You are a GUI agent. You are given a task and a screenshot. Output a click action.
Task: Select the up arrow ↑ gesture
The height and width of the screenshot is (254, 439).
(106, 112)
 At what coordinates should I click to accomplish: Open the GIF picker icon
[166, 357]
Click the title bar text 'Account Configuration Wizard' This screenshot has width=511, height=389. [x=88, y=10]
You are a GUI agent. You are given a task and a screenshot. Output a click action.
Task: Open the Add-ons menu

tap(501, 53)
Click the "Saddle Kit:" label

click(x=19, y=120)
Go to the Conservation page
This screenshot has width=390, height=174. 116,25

==

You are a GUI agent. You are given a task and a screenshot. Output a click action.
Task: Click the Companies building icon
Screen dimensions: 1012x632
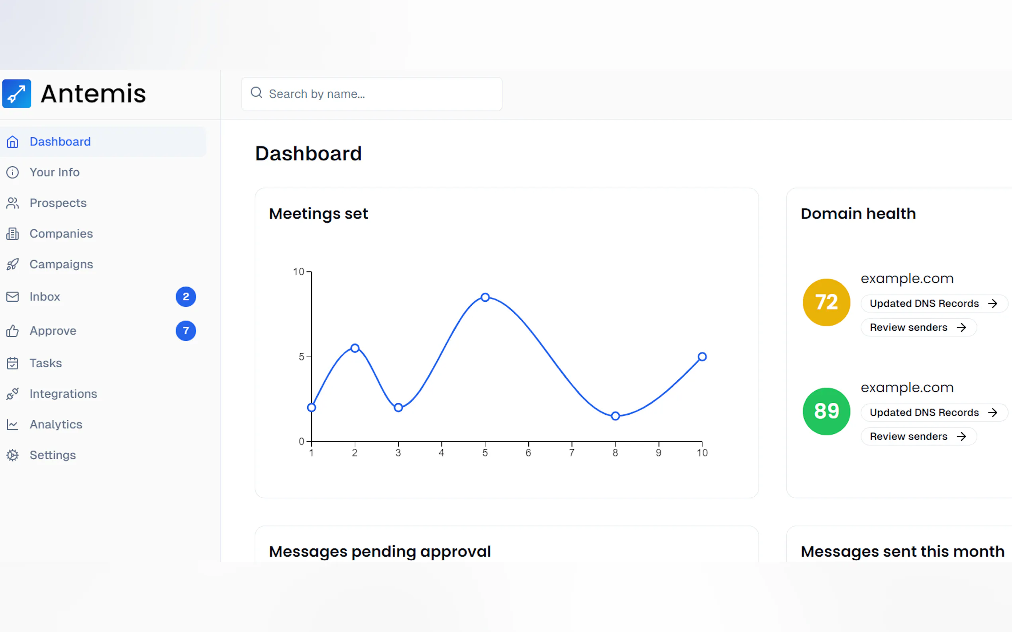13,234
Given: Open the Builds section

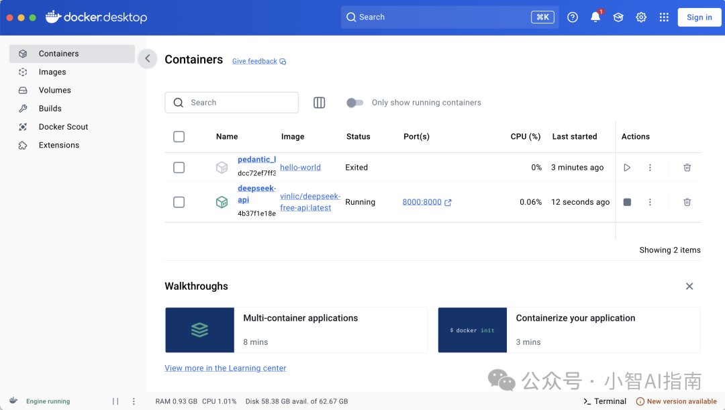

...

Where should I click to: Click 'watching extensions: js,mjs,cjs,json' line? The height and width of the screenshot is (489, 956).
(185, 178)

- [ACTIVITY]: From the listing above, repeat only the lines between the line containing "Task: Click the Companies building icon" and the line containing "Given: Open the Builds section", those two included. Pictures are not part of the copy.

- [ANSWER AREA]:
Task: Click the Companies building icon
Screen dimensions: 1012x632
13,234
Given: Open the Builds section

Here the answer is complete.